In part 2 of this series, we reviewed the application of the Marketable Title Act (MTA) in a 1982 case involving a severed mineral interest and two independent chains of title. The Ohio courts appeared to struggle with the application of the MTA to the facts of that case. Courts and legislatures in neighboring states also struggled with how to handle dormant severed minerals. Those states’ case law and statutes played a role in the formulation of the Ohio Dormant Minerals Act, which was enacted in 1989 as part of the MTA. Examples of such influential laws and cases from Illinois and Indiana follow.
Illinois DMA held unconstitutional in 19801
In Illinois, at common law, once a mineral estate has been severed from the surface estate, it cannot be terminated by mere nonuse or abandonment. Uphoff v Trustees of Tufts College, 351 Ill 146, 155, 184 NE 213, 216 (Ill 1932). Thus, mineral interests can lie dormant, even through several transfers of title. This situation, over time, can result in missing or unknown owners. The difficulty in ascertaining and locating severed mineral owners had a substantial deterrent effect on would-be gas and oil developers.

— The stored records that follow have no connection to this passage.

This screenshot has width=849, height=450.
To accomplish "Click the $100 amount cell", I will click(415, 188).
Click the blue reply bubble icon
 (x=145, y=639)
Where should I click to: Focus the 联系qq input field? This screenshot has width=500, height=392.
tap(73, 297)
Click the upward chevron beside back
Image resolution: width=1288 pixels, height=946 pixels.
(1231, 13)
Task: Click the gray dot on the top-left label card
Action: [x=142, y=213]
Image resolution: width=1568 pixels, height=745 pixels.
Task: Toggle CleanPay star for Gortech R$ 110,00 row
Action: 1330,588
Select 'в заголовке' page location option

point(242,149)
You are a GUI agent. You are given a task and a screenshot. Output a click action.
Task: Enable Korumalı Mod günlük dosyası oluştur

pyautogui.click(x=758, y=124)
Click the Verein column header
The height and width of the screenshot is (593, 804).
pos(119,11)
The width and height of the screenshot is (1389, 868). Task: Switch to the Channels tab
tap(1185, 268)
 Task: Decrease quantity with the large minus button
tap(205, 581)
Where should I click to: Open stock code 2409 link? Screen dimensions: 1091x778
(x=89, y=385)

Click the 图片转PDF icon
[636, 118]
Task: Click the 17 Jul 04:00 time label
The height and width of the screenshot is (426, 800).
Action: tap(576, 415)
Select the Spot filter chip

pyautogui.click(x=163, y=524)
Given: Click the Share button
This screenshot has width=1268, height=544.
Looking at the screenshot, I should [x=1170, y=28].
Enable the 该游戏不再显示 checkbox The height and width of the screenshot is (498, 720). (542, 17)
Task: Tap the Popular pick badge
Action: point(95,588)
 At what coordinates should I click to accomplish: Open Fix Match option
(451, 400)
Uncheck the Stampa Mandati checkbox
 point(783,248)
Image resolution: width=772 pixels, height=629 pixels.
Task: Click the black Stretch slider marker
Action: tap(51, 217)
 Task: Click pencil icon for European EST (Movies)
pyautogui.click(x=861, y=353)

The Illinois legislature responded by enacting the Dormant Mineral Interests Act in 1969. The act was intended to facilitate development of dormant oil and gas interests by permitting consolidation of mineral ownership in one person in instances where it had formerly been diffused among many unknown or missing persons. The act provided that unless an individual duly recorded his interest, his failure to actually produce oil or gas in any 25-year period created a presumption of abandonment. There was great uncertainty among oil and gas title examiners regarding the act’s validity because, at common law, abandonment required both intent to abandon and an affirmative act of relinquishment. Furthermore, the act did not require entities who sought a ruling of abandonment to give unknown mineral owners notice or an opportunity to be heard.